■ **Tasks to perform**:
[a] List every distinct dollar amount that appears in the excerpt below on the Contreras–Ashria settlement dispute.
[b] Write a continuation of the excerpt below on the Contreras–Ashria settlement dispute, picking up after its final sentence.

■ **Article**:

This assertion was based on Braun's statement in his declaration that in an August 3, 2017 settlement conference, Contreras took the position she was entitled to recover $7,414 in past lost wages, $100,000 for future lost wages, and an unspecified amount for emotional distress.

Ashria confirmed the parties agreed to settle Contreras's claims at the August 11, 2017 settlement conference before Judge Hamilton for a payment of $100,000. Ashria claimed Contreras's attorney never raised the issue of allocation of the settlement proceeds to non-wage claims and never requested payment via a 1099 form during settlement discussions. There was no meeting of the minds that the payment was for damage categories other than wage claims. Moreover, when Contreras's attorney drafted the settlement agreement, he did not draft any provision allocating payment for emotional distress or punitive damages, or indicate allocation was a material term of the settlement. Instead, the agreement was silent as to damage allocation and form of payment.

Accordingly, Ashria argued, to interpret the agreement as compensating her for $7,000 in wages and $93,000 in non-wage income was contrary to the agreement's stated terms. In addition, the agreement expressly provided that it "shall be governed by the law of the State of California applicable to contracts," which requires employers to withhold taxes from wages paid to employees.

Ashria also argued the court could not modify the agreement to require Ashria to pay Contreras with a 1099 form without withholdings, as it never agreed the $100,000 was compensation for non-wage income nor consented to assume the risk should Contreras fail to pay her tax liability. Ashria asserted the court did not have the authority, when considering approval of a settlement under Code of Civil Procedure section 664.6, to add or modify an express term of the settlement, and any resulting judgment would be an act in excess of the court's jurisdiction.

In reply, Contreras asserted she was merely seeking to enforce the written agreement Ashria and its attorney signed on August 14, 2017, which required Ashria to pay her $100,000. Contreras confirmed there was no discussion about allocating any percentage of the settlement payment to wages versus non-wage recovery. Contreras argued there was no evidence to substantiate future lost wages, given Contreras's actual wage history, or that she suffered wage loss beyond $7,000, and until the settlement conference, Ashria and its counsel were adamant Contreras could not recover any future lost wages. Contreras claimed the settlement agreement was enforceable, even though it did not allocate payment between wage and non-wage damages, as it was implied the parties would comply with the law governing when taxes should be withheld.

The trial court issued a tentative ruling to grant the motion, ordering Ashria to treat no more than $7,000 of the settlement as wages for income tax withholding purposes, and awarding Contreras her attorney fees. The trial court found the parties orally reached a settlement at the August 11, 2107 pretrial settlement conference, that was reduced to writing and executed on August 14, 2017, which required Ashria to pay Contreras $100,000 within 15 days after execution. The trial court further found the payment was made one business day late and Ashria withheld $59,813.69, treating the entire $100,000 settlement as wages.

The trial court agreed with Contreras that Ashria was not justified in treating the entire settlement as wages. The trial court explained that based on Cifuentes, wages are subject to withholding, but according to IRS publications, sums that are not wages, such as punitive damages and damages for nonphysical injuries or sickness, should be reported on a 1099 form, and amounts that have been over-withheld should be returned to the employee.

■ **Supplied data**:
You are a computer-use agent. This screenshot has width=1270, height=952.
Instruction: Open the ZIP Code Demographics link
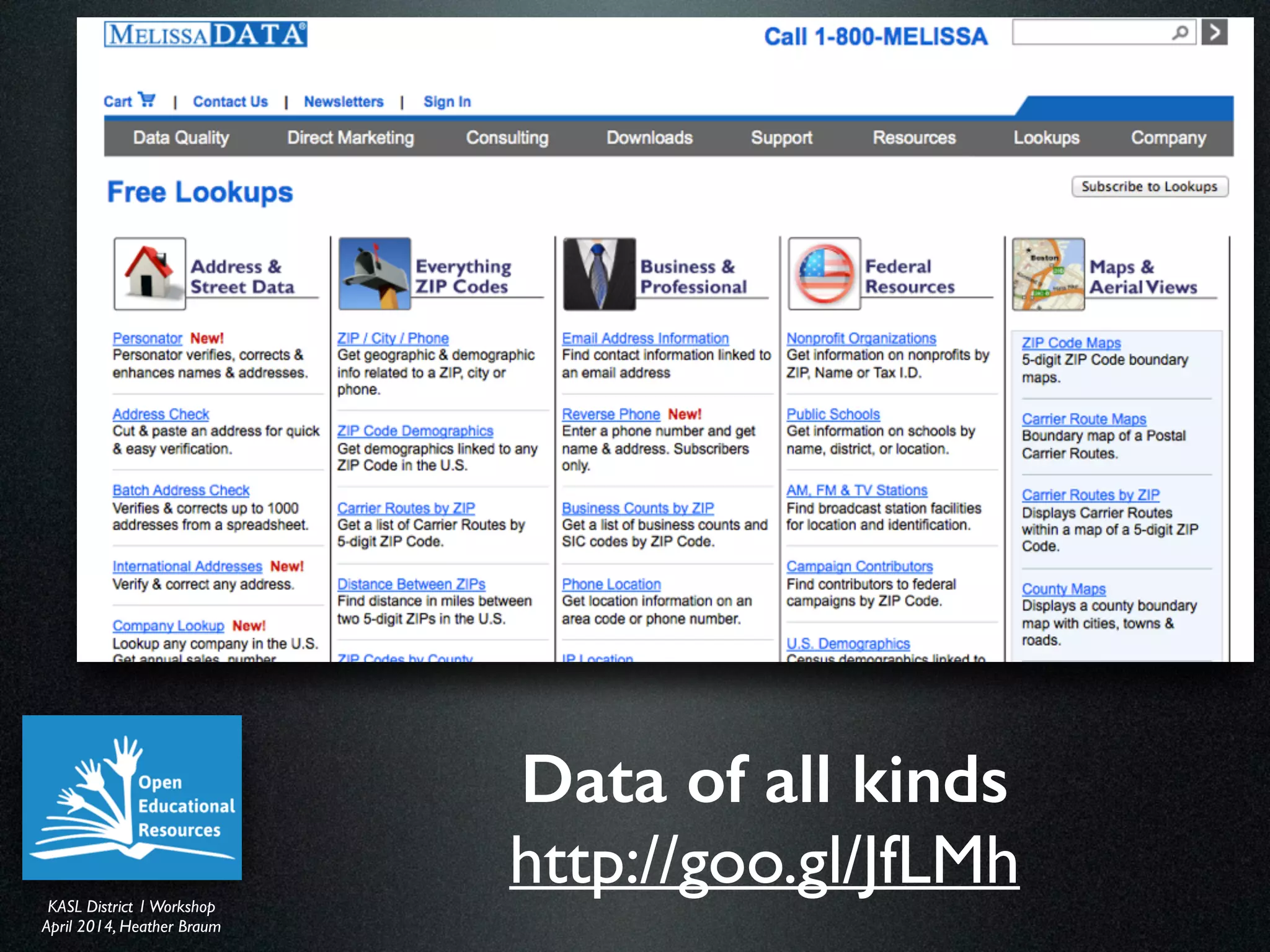pos(415,431)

■ **Task-by-task outputs**:
[a] $7,414; $100,000; $7,000; $93,000; $59,813.69

[b]
The trial court noted the opposition was based primarily on the contention Contreras "sought $7,414 in past lost wages and $100,000 in future lost wages," but the $100,000 figure came from a statement Contreras's attorney made during a settlement conference, which was inadmissible under Evidence Code section 1119. The trial court found that while Contreras sought future lost wages in her complaint, she could not have known the extent of those damages at the time; when she filed her interrogatory responses, there was still a gap in income between her replacement job and her position with Ashria; and it was undisputed Contreras stopped accumulating lost wages toward the end of April 2016, when Contreras fully mitigated her damages by obtaining a position that paid more than she made with Ashria. The trial court did not find Contreras's request for a jury instruction on past and future lost wages was evidence Contreras actually sought future wages, as the instruction was one of many on a list of proposed instructions and the filing did not specifically mention future lost earnings. Thus, in light of the undisputed and unequivocal evidence that Contreras had no future lost wages and her past lost wages totaled around $7,000, Ashria could not justify treating the entire $100,000 settlement as past and future lost wages.

As for Ashria's contention Contreras was asking the court to interpret the settlement agreement contrary to its stated terms, the trial court found requiring Ashria to withhold taxes consistent with the law would not constitute a modification of the agreement. The trial court explained that since the agreement expressly provided its terms were governed by California law, which requires employers to withhold taxes from wages paid to employees, and only $7,000 of the settlement amount could conceivably be construed as wages, it was simply ordering Ashria to comply with the law. The trial court stated it would reject Contreras's claim for liquidated damages, but award Contreras reasonable attorney fees.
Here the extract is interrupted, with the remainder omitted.